Yapılacak iş |
Aşağıdaki alıntılanan metinde "PKK’nın Meclisteki uzantısı" ile başlayıp "kim dile getirmişti?" ile biten bölümü hiç değiştirmeden yazın.

Alıntılanan metin |
★ ★ ★ ★ ★ ★ ★

Erdoğan, Kılıçdaroğlu’nu PKK’ya yardım ve yataklık yapmakla suçladı.
Pek haksız sayılmaz.
PKK’nın silahlı gençlik örgütü (YDG-H) mensupları için “özgürlük savaşçıları” diye kim demişti?
PKK’nın Meclisteki uzantısı HDP ile “barış mitingleri” düzenleyen kimdi?
PKK lideri Öcalan’ın “müzakere süreci” için öne sürdüğü 10 koşulu CHP’nin talepleri olarak kim dile getirmişti?
PKK’lıların avukatı, ABD’nin 705 kulak numaralı elemanı Sezgin Tanrıkulu’nu Atatürk’ün partisinde en yetkili makamda kim tutuyor?

★ ★ ★ ★ ★ ★ ★

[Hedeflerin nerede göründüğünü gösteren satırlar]
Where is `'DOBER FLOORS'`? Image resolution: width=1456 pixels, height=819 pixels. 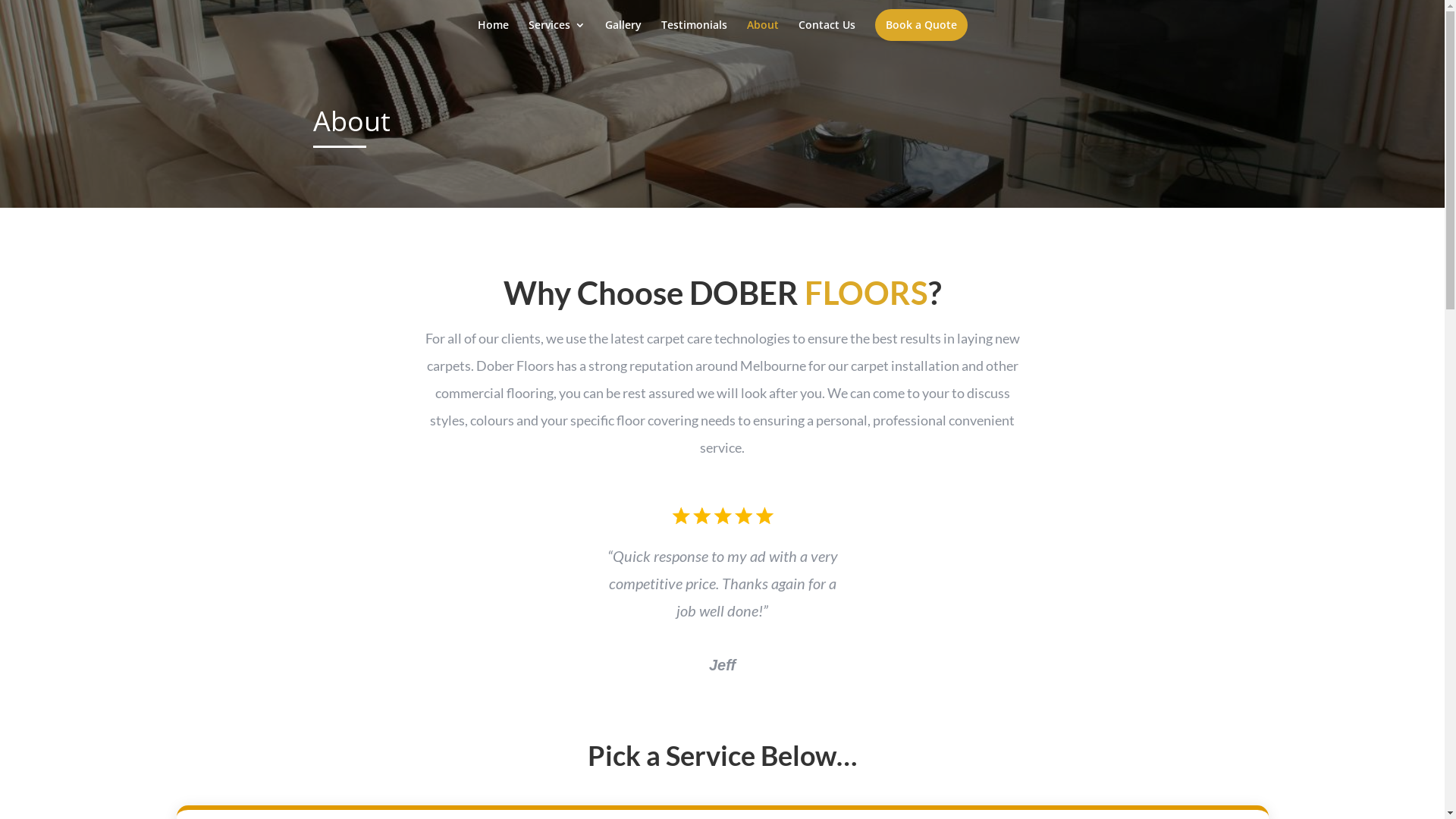 'DOBER FLOORS' is located at coordinates (807, 292).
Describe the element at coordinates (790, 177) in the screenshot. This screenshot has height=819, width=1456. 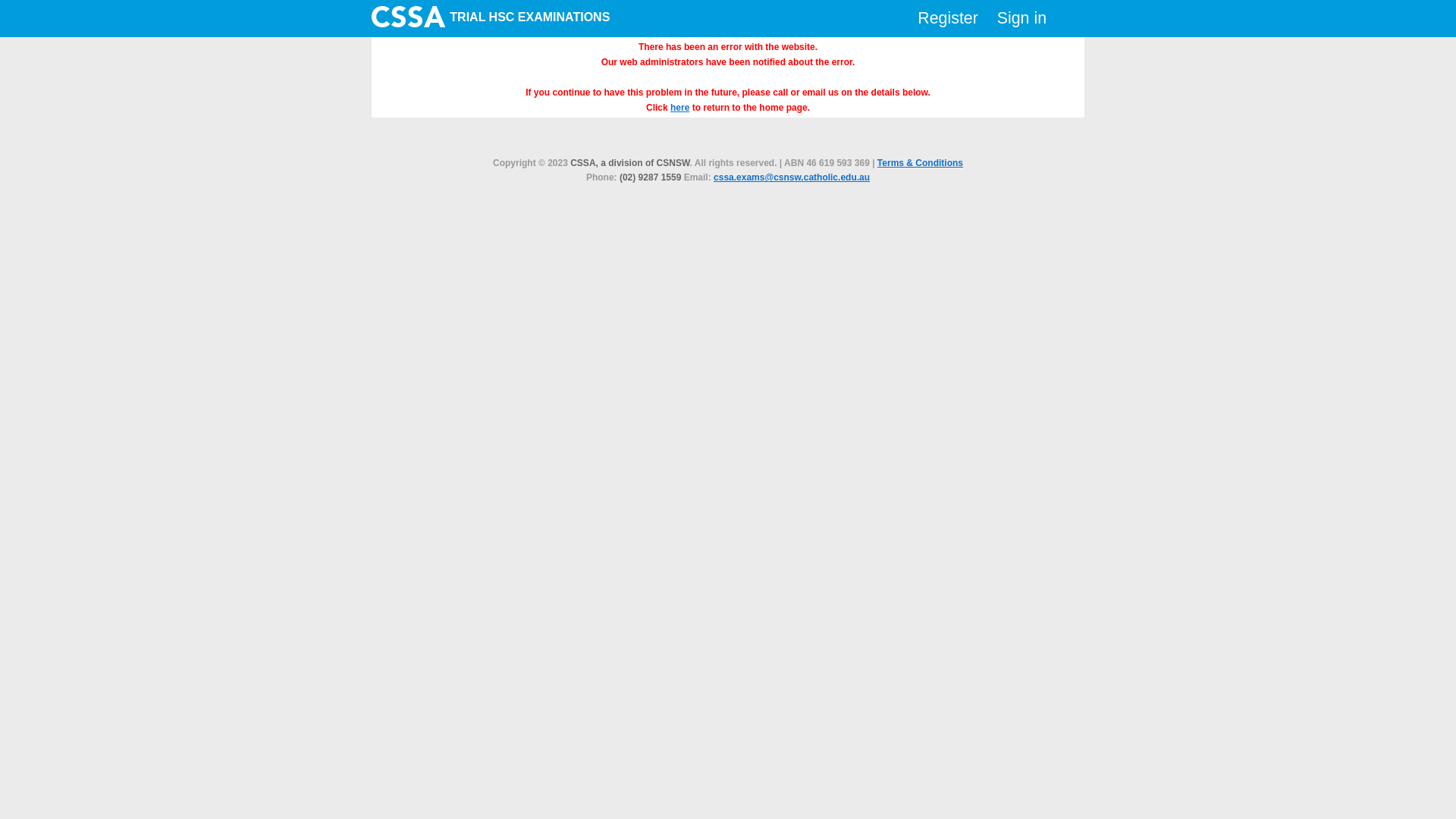
I see `'cssa.exams@csnsw.catholic.edu.au'` at that location.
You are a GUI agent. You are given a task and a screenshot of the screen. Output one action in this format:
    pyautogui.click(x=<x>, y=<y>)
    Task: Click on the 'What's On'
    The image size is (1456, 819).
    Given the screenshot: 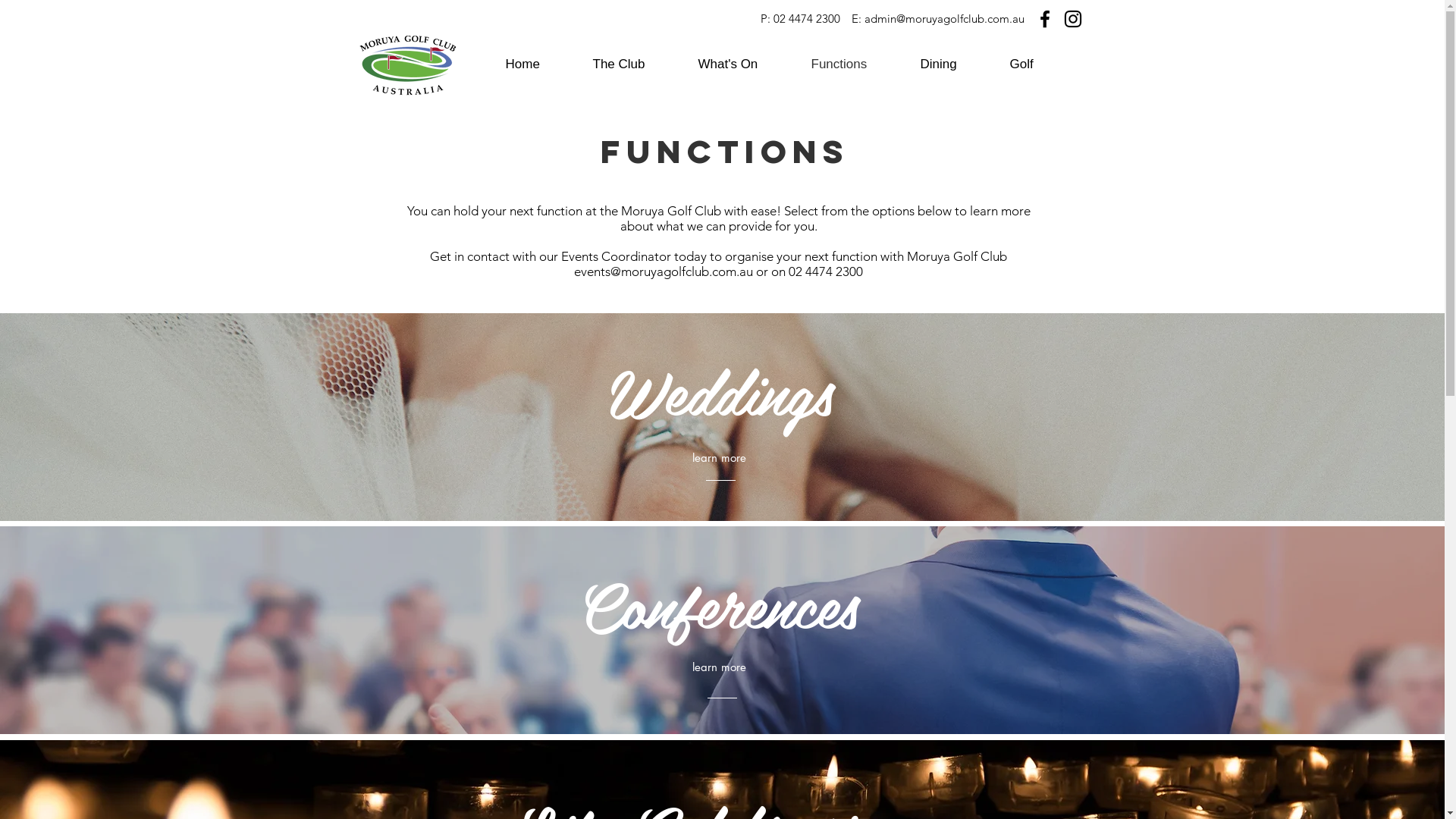 What is the action you would take?
    pyautogui.click(x=743, y=63)
    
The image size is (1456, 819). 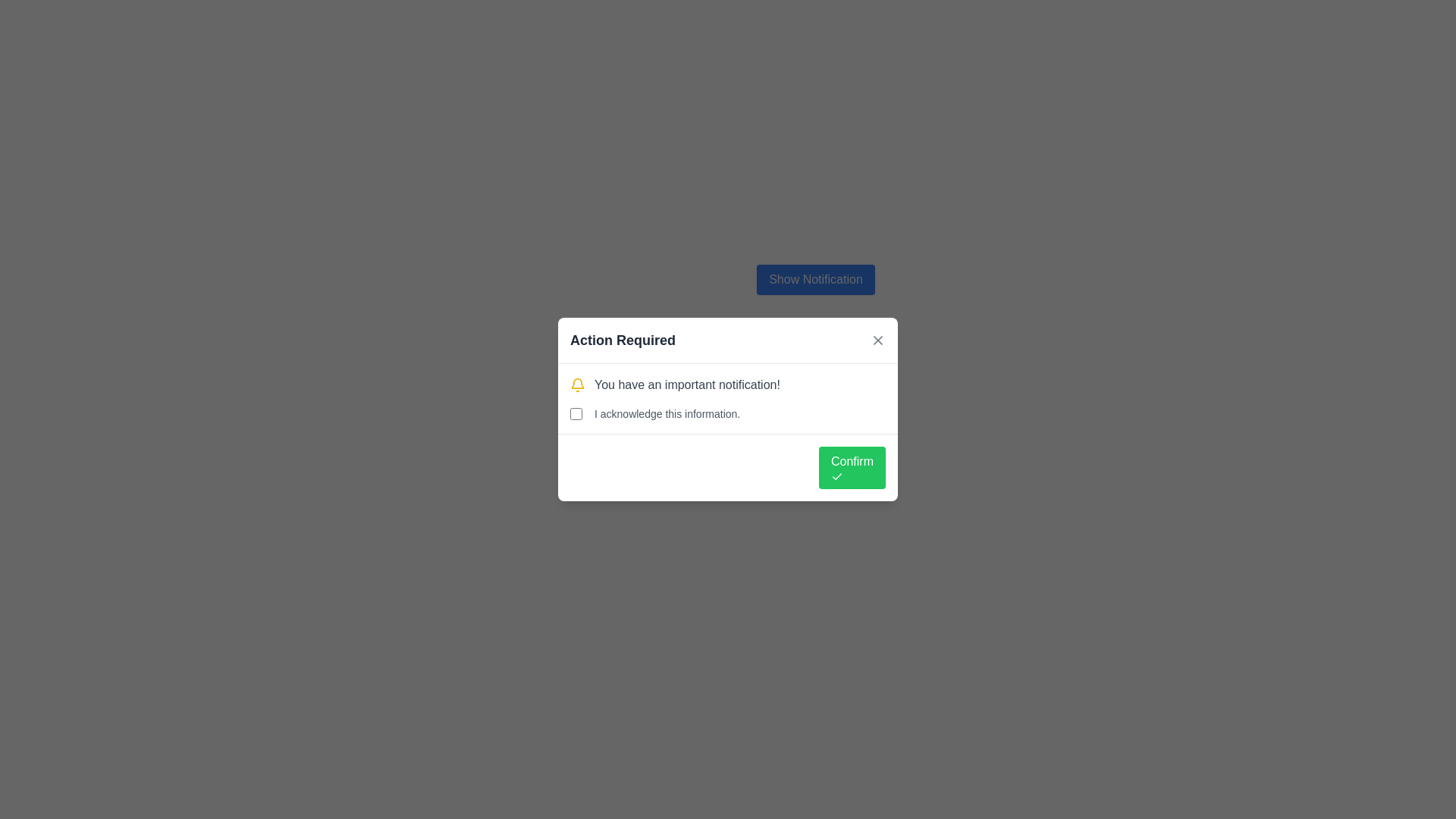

★ ★ ★ ★ ★ ★ ★

Çözüm |
PKK’nın Meclisteki uzantısı HDP ile “barış mitingleri” düzenleyen kimdi?
PKK lideri Öcalan’ın “müzakere süreci” için öne sürdüğü 10 koşulu CHP’nin talepleri olarak kim dile getirmişti?